Records for processing:
★ ★ ★
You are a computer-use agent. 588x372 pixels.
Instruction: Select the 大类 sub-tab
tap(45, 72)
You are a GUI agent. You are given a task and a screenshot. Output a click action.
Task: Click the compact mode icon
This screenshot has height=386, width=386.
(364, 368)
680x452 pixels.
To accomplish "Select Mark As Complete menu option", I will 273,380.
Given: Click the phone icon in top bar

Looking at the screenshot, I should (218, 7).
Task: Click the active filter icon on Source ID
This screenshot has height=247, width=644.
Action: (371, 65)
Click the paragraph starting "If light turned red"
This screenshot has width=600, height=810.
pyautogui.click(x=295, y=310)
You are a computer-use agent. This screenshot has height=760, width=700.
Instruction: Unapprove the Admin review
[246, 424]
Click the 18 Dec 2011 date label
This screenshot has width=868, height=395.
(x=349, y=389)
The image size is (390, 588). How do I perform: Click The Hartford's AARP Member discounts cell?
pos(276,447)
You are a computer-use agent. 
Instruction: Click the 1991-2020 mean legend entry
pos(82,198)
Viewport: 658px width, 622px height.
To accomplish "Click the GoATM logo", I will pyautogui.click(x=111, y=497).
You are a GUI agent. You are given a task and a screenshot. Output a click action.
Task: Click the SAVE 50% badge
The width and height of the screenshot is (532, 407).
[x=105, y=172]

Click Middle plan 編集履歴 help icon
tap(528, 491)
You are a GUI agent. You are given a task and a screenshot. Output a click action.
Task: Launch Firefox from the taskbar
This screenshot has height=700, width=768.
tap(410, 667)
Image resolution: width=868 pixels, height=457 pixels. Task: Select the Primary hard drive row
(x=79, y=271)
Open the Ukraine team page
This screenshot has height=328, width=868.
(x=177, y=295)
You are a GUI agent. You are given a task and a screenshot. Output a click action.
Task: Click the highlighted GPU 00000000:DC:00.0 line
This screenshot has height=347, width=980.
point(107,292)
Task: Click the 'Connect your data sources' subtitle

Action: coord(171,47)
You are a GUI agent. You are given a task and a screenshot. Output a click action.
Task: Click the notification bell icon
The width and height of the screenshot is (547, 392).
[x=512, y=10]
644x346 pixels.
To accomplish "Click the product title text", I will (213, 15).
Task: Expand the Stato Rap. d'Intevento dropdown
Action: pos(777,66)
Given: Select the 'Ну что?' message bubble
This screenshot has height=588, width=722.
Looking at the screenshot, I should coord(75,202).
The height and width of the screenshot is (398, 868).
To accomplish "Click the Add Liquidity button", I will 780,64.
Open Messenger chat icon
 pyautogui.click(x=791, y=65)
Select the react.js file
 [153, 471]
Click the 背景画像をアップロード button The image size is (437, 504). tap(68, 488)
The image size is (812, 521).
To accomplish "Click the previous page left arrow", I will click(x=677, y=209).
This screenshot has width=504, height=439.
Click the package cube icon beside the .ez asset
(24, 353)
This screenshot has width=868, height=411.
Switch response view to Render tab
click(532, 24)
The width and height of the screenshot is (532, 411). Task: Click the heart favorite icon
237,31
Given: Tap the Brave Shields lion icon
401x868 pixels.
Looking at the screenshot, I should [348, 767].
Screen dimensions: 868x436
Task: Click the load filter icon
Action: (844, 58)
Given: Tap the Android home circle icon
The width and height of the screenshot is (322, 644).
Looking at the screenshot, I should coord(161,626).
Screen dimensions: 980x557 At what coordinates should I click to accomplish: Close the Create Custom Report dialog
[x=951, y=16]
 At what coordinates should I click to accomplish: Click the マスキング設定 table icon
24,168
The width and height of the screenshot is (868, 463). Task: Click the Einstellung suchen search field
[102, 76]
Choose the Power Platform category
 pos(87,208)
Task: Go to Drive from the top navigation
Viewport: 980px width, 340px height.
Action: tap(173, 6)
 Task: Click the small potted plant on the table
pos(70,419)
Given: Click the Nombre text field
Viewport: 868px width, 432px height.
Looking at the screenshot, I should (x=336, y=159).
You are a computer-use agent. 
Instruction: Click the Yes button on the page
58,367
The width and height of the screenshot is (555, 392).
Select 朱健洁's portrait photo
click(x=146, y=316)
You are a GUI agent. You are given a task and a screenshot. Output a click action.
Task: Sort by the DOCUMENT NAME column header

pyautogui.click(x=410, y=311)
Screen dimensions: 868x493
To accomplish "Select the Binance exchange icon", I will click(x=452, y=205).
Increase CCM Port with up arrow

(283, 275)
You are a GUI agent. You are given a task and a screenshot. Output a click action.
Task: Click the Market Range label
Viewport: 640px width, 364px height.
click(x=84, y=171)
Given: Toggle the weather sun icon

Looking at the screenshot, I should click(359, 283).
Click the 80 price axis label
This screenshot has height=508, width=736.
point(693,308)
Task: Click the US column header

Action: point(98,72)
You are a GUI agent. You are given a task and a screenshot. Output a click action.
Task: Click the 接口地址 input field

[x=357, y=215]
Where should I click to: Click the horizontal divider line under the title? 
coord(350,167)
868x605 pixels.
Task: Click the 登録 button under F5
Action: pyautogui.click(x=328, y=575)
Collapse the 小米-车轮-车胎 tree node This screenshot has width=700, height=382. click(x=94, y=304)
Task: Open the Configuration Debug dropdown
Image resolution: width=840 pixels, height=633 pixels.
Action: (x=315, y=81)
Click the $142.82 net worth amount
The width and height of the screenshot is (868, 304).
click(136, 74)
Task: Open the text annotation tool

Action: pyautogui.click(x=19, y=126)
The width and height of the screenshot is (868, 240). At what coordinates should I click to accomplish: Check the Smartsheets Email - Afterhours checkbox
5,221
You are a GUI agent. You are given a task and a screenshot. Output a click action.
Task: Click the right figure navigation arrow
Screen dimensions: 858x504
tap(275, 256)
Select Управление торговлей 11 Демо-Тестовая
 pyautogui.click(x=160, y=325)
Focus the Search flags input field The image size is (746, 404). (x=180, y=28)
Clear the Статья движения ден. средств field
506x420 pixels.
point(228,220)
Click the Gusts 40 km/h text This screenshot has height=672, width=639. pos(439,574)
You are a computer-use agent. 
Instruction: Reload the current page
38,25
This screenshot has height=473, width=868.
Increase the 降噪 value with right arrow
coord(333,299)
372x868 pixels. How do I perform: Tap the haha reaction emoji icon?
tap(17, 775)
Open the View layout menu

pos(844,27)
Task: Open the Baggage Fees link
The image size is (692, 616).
★ ★ ★
What you will do: Each of the records is to be written out again exactly.

Written solution:
You are a computer-use agent. 588x372 pixels.
Instruction: Select the 大类 sub-tab
tap(45, 72)
You are a GUI agent. You are given a task and a screenshot. Output a click action.
Task: Click the compact mode icon
This screenshot has height=386, width=386.
(364, 368)
680x452 pixels.
To accomplish "Select Mark As Complete menu option", I will 273,380.
Given: Click the phone icon in top bar

Looking at the screenshot, I should (218, 7).
Task: Click the active filter icon on Source ID
This screenshot has height=247, width=644.
Action: (371, 65)
Click the paragraph starting "If light turned red"
This screenshot has width=600, height=810.
pyautogui.click(x=295, y=310)
You are a computer-use agent. This screenshot has height=760, width=700.
Instruction: Unapprove the Admin review
[246, 424]
Click the 18 Dec 2011 date label
This screenshot has width=868, height=395.
(x=349, y=389)
The image size is (390, 588). How do I perform: Click The Hartford's AARP Member discounts cell?
pos(276,447)
You are a computer-use agent. 
Instruction: Click the 1991-2020 mean legend entry
pos(82,198)
Viewport: 658px width, 622px height.
To accomplish "Click the GoATM logo", I will pyautogui.click(x=111, y=497).
You are a GUI agent. You are given a task and a screenshot. Output a click action.
Task: Click the SAVE 50% badge
The width and height of the screenshot is (532, 407).
[x=105, y=172]

Click Middle plan 編集履歴 help icon
tap(528, 491)
You are a GUI agent. You are given a task and a screenshot. Output a click action.
Task: Launch Firefox from the taskbar
This screenshot has height=700, width=768.
tap(410, 667)
Image resolution: width=868 pixels, height=457 pixels. Task: Select the Primary hard drive row
(x=79, y=271)
Open the Ukraine team page
This screenshot has height=328, width=868.
(x=177, y=295)
You are a GUI agent. You are given a task and a screenshot. Output a click action.
Task: Click the highlighted GPU 00000000:DC:00.0 line
This screenshot has height=347, width=980.
point(107,292)
Task: Click the 'Connect your data sources' subtitle

Action: coord(171,47)
You are a GUI agent. You are given a task and a screenshot. Output a click action.
Task: Click the notification bell icon
The width and height of the screenshot is (547, 392).
[x=512, y=10]
644x346 pixels.
To accomplish "Click the product title text", I will (213, 15).
Task: Expand the Stato Rap. d'Intevento dropdown
Action: pos(777,66)
Given: Select the 'Ну что?' message bubble
This screenshot has height=588, width=722.
Looking at the screenshot, I should coord(75,202).
The height and width of the screenshot is (398, 868).
To accomplish "Click the Add Liquidity button", I will 780,64.
Open Messenger chat icon
 pyautogui.click(x=791, y=65)
Select the react.js file
 [153, 471]
Click the 背景画像をアップロード button The image size is (437, 504). tap(68, 488)
The image size is (812, 521).
To accomplish "Click the previous page left arrow", I will click(x=677, y=209).
This screenshot has width=504, height=439.
Click the package cube icon beside the .ez asset
(24, 353)
This screenshot has width=868, height=411.
Switch response view to Render tab
click(532, 24)
The width and height of the screenshot is (532, 411). Task: Click the heart favorite icon
237,31
Given: Tap the Brave Shields lion icon
401x868 pixels.
Looking at the screenshot, I should [348, 767].
Screen dimensions: 868x436
Task: Click the load filter icon
Action: (844, 58)
Given: Tap the Android home circle icon
The width and height of the screenshot is (322, 644).
Looking at the screenshot, I should coord(161,626).
Screen dimensions: 980x557 At what coordinates should I click to accomplish: Close the Create Custom Report dialog
[x=951, y=16]
 At what coordinates should I click to accomplish: Click the マスキング設定 table icon
24,168
The width and height of the screenshot is (868, 463). Task: Click the Einstellung suchen search field
[102, 76]
Choose the Power Platform category
 pos(87,208)
Task: Go to Drive from the top navigation
Viewport: 980px width, 340px height.
Action: tap(173, 6)
 Task: Click the small potted plant on the table
pos(70,419)
Given: Click the Nombre text field
Viewport: 868px width, 432px height.
Looking at the screenshot, I should (x=336, y=159).
You are a computer-use agent. 
Instruction: Click the Yes button on the page
58,367
The width and height of the screenshot is (555, 392).
Select 朱健洁's portrait photo
click(x=146, y=316)
You are a GUI agent. You are given a task and a screenshot. Output a click action.
Task: Sort by the DOCUMENT NAME column header

pyautogui.click(x=410, y=311)
Screen dimensions: 868x493
To accomplish "Select the Binance exchange icon", I will click(x=452, y=205).
Increase CCM Port with up arrow

(283, 275)
You are a GUI agent. You are given a task and a screenshot. Output a click action.
Task: Click the Market Range label
Viewport: 640px width, 364px height.
click(x=84, y=171)
Given: Toggle the weather sun icon

Looking at the screenshot, I should click(359, 283).
Click the 80 price axis label
This screenshot has height=508, width=736.
point(693,308)
Task: Click the US column header

Action: point(98,72)
You are a GUI agent. You are given a task and a screenshot. Output a click action.
Task: Click the 接口地址 input field

[x=357, y=215]
Where should I click to: Click the horizontal divider line under the title? 
coord(350,167)
868x605 pixels.
Task: Click the 登録 button under F5
Action: pyautogui.click(x=328, y=575)
Collapse the 小米-车轮-车胎 tree node This screenshot has width=700, height=382. click(x=94, y=304)
Task: Open the Configuration Debug dropdown
Image resolution: width=840 pixels, height=633 pixels.
Action: (x=315, y=81)
Click the $142.82 net worth amount
The width and height of the screenshot is (868, 304).
click(136, 74)
Task: Open the text annotation tool

Action: pyautogui.click(x=19, y=126)
The width and height of the screenshot is (868, 240). At what coordinates should I click to accomplish: Check the Smartsheets Email - Afterhours checkbox
5,221
You are a GUI agent. You are given a task and a screenshot. Output a click action.
Task: Click the right figure navigation arrow
Screen dimensions: 858x504
tap(275, 256)
Select Управление торговлей 11 Демо-Тестовая
 pyautogui.click(x=160, y=325)
Focus the Search flags input field The image size is (746, 404). (x=180, y=28)
Clear the Статья движения ден. средств field
506x420 pixels.
point(228,220)
Click the Gusts 40 km/h text This screenshot has height=672, width=639. pos(439,574)
You are a computer-use agent. 
Instruction: Reload the current page
38,25
This screenshot has height=473, width=868.
Increase the 降噪 value with right arrow
coord(333,299)
372x868 pixels. How do I perform: Tap the haha reaction emoji icon?
tap(17, 775)
Open the View layout menu

pos(844,27)
Task: Open the Baggage Fees link
The image size is (692, 616).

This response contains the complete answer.